**TO DO**
Report every line of the records below that includes the string "agent".

**RECORDS PROVIDED**

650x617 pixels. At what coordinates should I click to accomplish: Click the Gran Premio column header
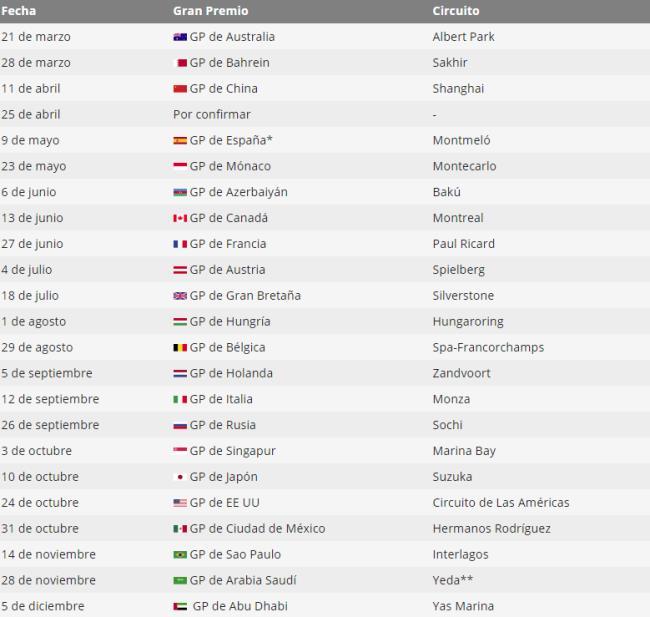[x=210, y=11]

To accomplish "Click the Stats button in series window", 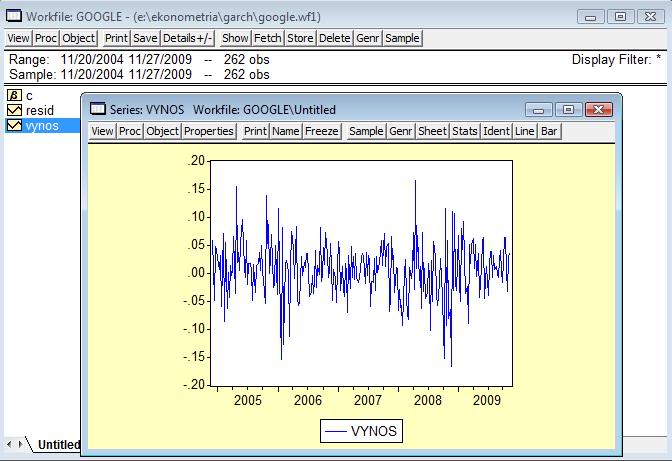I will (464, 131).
* * *
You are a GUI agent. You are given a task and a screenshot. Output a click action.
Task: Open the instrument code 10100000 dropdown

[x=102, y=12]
* * *
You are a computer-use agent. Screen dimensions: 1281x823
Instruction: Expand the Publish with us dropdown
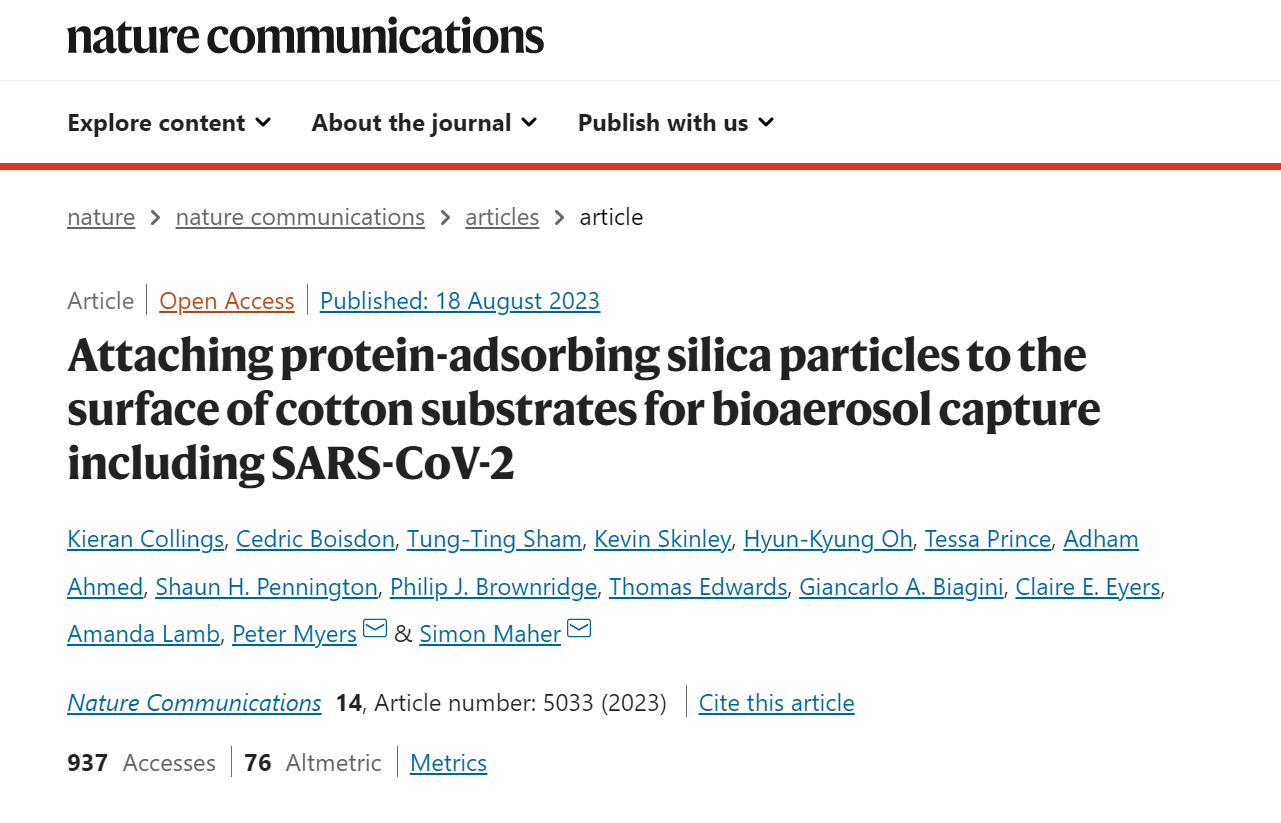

**WORKED SOLUTION**
You are a GUI agent. You are given a task and a screenshot. Output a click action.
You are a computer-use agent. Screen dimensions: 1281x823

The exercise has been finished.